Google has officially kicked off the Gemini 2.0 era with the launch of the all-new Gemini 2.0 Flash. The company claims that the Gemini 2.0 Flash even outperforms the Gemini 1.5 Pro on key benchmarks, and is also up to 2x faster than its predecessor.
As such, Gemini 2.0 Flash will become Google's flagship AI model, competing directly with offerings from OpenAI and other big names in the market. In addition to improved performance and low latency, Gemini 2.0 Flash also comes with native support for multimodal output, including natively generated images combined with controllable text-to-speech (TTS) multilingual audio and text. The advanced model also supports multimodal inputs such as images, video, and audio, and is tightly integrated with native tools, including Google Search, code execution, and more.
In simple terms, Gemini 2.0 Flash stands out for its ability to process multiple types of inputs (text, images, video, audio) to create diverse outputs (including images and voice).
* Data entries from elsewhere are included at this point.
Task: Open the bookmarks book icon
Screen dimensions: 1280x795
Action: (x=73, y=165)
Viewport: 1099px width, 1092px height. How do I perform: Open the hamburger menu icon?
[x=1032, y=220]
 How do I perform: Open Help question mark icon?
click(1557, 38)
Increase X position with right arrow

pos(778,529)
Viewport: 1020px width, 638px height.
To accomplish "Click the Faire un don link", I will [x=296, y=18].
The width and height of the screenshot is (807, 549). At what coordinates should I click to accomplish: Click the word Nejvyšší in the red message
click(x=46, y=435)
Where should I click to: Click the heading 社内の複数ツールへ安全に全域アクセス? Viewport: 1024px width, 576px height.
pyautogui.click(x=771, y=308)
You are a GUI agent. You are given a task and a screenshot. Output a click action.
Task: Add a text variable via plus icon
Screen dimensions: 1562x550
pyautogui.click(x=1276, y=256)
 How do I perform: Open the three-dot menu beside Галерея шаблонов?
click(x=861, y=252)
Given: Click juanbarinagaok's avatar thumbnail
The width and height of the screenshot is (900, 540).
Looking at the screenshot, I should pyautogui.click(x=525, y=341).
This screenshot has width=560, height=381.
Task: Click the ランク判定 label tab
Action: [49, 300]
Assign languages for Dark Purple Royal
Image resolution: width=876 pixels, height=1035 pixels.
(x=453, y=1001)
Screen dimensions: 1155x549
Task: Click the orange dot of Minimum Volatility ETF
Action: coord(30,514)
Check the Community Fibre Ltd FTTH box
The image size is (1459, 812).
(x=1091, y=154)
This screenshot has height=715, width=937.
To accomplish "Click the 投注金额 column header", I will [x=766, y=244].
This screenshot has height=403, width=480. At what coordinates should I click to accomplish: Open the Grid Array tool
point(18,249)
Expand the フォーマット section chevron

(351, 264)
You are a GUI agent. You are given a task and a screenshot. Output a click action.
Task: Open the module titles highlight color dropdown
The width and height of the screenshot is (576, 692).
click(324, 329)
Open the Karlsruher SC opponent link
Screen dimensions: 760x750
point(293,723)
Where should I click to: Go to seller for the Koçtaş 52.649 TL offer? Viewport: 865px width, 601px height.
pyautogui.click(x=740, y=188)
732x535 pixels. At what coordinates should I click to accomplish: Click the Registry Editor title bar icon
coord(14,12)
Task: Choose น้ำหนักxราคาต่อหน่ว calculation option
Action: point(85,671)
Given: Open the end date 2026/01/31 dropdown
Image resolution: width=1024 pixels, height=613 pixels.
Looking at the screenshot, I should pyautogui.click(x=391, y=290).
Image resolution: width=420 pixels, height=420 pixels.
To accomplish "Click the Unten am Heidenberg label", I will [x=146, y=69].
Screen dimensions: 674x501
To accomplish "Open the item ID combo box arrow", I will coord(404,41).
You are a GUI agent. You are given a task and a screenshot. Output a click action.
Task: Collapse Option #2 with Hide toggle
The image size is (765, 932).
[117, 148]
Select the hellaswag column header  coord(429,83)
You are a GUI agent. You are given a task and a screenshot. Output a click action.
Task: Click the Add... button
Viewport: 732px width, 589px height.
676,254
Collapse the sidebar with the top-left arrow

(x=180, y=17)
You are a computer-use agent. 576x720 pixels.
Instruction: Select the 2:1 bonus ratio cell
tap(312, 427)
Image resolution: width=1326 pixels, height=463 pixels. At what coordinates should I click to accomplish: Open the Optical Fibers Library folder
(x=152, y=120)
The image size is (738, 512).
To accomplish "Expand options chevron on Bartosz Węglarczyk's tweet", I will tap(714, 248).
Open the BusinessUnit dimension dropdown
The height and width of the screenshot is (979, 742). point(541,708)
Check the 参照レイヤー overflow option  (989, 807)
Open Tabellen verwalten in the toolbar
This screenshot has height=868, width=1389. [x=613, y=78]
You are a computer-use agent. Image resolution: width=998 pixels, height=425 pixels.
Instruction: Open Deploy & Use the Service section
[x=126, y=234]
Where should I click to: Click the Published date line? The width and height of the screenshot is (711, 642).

In the previous generation, Flash 1.5 could only create text and was not suitable for high-demand tasks. With 2.0 Flash, Google claims that this model is not only fast but also extremely flexible thanks to the ability to use tools like Google Search and connect to external APIs.
Developers can try out the Gemini 2.0 Flash beta in AI Studio and Vertex AI today. Additionally, Google is rolling out a free beta of the new Multimodal Live API with real-time audio, streaming video input, and the ability to use multiple compositing tools.
The new Gemini 2.0 Flash model will be available to users through the Gemini experience on PC, web, and soon on mobile apps. Google plans to announce general availability of Gemini 2.0 Flash in January 2025.
Along with Gemini 2.0 Flash, Google also announced a number of prototypes exploring the operational capabilities of Gemini 2.0.
With multi-modal capabilities and native tool integration, Gemini 2.0 Flash opens up exciting possibilities for both developers and users.